For the first time the phytosiderophore 2′‐deoxymugineic acid (DMA) could be accurately quantified by LC‐MS/MS in plant and soil related samples. For this purpose a novel chromatographic method employing porous graphitic carbon as stationary phase combined with ESI‐MS/MS detection in selected reaction monitoring was developed. Isotope dilution was implemented by using in‐house synthesized DMA as external calibrant and 13 C 4 ‐labeled DMA as internal standard (concentration levels of standards 0.1–80 μM, determination coefficient of linear regression R 2 > 0.9995). Sample preparation involved acidification of the samples in order to obtain complete dissociation of metal‐DMA complexes.

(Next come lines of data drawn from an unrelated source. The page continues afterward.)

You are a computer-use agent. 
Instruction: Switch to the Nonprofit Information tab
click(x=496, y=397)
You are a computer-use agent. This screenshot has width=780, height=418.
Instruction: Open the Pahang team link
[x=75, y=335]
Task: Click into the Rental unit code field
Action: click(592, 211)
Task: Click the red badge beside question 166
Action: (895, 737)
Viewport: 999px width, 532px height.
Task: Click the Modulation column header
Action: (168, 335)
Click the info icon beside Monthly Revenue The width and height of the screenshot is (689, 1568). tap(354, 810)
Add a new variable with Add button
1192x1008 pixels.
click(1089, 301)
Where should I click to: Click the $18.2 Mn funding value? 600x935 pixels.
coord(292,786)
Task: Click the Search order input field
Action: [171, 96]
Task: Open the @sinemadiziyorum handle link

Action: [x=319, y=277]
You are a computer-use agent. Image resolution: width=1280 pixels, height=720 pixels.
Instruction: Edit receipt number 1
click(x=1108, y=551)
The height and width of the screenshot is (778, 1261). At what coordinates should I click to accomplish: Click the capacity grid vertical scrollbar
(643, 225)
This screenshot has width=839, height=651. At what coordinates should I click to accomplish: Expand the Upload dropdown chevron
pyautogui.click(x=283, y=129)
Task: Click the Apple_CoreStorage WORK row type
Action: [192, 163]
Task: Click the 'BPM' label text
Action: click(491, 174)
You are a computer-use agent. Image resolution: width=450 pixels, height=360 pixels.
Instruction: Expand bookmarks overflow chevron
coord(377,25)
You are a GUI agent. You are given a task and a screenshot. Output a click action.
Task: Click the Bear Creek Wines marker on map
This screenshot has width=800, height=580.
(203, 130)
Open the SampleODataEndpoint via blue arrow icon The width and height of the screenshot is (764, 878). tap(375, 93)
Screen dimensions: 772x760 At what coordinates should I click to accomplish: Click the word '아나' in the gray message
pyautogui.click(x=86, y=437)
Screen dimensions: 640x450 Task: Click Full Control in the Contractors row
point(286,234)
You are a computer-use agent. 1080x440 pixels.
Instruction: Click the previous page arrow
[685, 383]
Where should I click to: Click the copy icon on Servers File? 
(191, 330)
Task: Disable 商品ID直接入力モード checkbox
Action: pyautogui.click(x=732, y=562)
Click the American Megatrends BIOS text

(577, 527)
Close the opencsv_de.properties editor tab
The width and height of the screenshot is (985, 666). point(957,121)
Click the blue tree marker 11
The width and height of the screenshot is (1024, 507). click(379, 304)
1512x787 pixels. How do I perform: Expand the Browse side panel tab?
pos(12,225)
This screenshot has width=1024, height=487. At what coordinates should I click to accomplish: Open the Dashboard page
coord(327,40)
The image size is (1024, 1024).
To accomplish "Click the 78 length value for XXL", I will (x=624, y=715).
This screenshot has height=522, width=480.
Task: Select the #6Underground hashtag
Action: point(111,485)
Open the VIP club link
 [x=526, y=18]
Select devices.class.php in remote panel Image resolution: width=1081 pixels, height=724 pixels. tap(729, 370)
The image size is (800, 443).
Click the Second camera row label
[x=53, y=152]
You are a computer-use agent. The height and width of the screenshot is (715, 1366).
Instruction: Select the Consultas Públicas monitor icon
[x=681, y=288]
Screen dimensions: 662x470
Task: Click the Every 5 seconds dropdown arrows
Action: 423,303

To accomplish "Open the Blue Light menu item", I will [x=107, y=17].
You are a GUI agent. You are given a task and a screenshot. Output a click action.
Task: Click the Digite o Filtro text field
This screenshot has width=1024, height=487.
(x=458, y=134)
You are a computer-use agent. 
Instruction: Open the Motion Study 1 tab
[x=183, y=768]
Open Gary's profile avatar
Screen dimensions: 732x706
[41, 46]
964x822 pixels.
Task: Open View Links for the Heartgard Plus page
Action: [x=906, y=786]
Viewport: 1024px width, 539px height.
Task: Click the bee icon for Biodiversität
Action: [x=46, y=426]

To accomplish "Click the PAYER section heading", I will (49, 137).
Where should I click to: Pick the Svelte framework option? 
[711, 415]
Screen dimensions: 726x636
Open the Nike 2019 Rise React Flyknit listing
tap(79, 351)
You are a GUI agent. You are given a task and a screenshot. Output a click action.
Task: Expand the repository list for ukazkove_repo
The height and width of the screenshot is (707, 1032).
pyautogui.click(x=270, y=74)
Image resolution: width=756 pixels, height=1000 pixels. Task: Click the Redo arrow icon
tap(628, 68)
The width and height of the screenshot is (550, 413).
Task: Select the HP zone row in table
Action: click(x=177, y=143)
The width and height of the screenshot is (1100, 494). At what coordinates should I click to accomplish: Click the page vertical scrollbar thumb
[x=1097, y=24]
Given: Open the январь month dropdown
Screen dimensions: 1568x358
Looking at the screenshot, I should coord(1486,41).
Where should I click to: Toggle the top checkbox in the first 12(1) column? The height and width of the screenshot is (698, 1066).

Excellent matrix related LOD and LOQ depending on different experimental setups were obtained in the range of 3–34 nM and 11–113 nM, respectively. Standard addition experiments and the implementation of the internal 13 C 4 ‐DMA standard proved the accuracy of the quantification strategy even in complex matrices such as soil solution. The repeatability of the method, including sample preparation, expressed as short‐ and long term precision was below 4 and 5% RSD, respectively. Finally, application in the context of plant and soil research to samples from rhizosphere sampling via micro suction cups, from soil solutions and soil adsorption/extraction studies revealed a DMA concentration range from 0.1 to 235 μM.